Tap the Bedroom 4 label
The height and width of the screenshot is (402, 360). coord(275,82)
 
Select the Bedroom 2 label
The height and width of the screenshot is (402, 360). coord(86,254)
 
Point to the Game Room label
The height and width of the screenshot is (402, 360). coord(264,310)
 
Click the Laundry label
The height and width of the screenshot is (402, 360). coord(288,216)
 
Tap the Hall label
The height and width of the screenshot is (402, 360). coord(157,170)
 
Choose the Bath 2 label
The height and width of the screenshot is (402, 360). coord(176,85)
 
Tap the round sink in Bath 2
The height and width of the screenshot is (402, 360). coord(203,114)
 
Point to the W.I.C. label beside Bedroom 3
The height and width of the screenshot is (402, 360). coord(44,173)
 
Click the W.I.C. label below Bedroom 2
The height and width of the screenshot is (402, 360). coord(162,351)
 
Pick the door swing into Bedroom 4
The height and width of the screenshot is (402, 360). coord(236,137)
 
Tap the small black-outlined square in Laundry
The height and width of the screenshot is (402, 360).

* * *

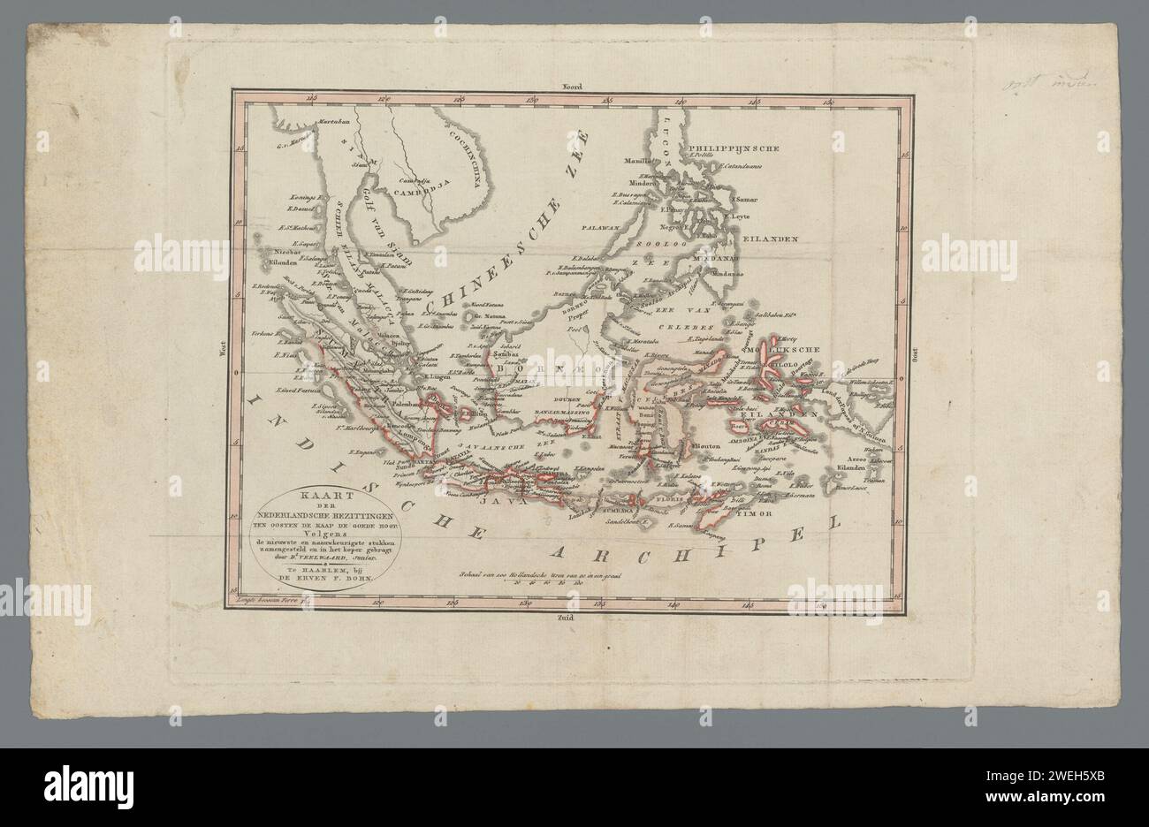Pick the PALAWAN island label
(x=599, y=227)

---

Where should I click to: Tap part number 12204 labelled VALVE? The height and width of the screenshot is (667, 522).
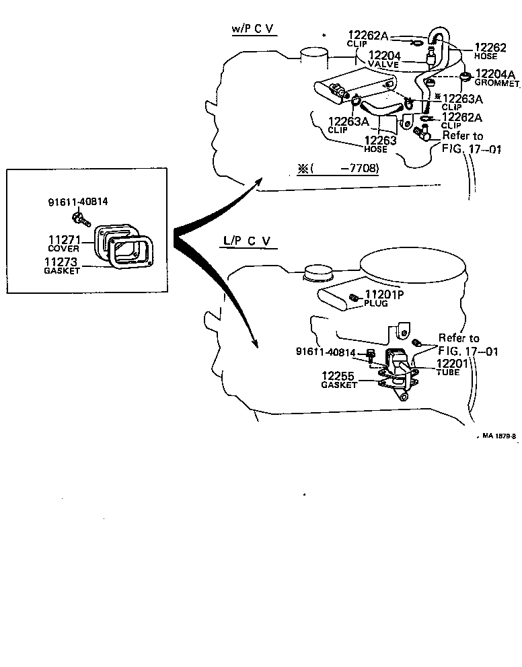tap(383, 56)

Aim – Convert the part of the items above that opens with the line containing "Tap the Bedroom 4 label" and closes with the line containing "(402, 360). coord(44,173)" into a Markdown table, leaving out blank lines. Give the table two columns, Row for the row number and Line for the line itself.

Output for this task –
| Row | Line |
|---|---|
| 1 | Tap the Bedroom 4 label |
| 2 | The height and width of the screenshot is (402, 360). coord(275,82) |
| 3 | Select the Bedroom 2 label |
| 4 | The height and width of the screenshot is (402, 360). coord(86,254) |
| 5 | Point to the Game Room label |
| 6 | The height and width of the screenshot is (402, 360). coord(264,310) |
| 7 | Click the Laundry label |
| 8 | The height and width of the screenshot is (402, 360). coord(288,216) |
| 9 | Tap the Hall label |
| 10 | The height and width of the screenshot is (402, 360). coord(157,170) |
| 11 | Choose the Bath 2 label |
| 12 | The height and width of the screenshot is (402, 360). coord(176,85) |
| 13 | Tap the round sink in Bath 2 |
| 14 | The height and width of the screenshot is (402, 360). coord(203,114) |
| 15 | Point to the W.I.C. label beside Bedroom 3 |
| 16 | The height and width of the screenshot is (402, 360). coord(44,173) |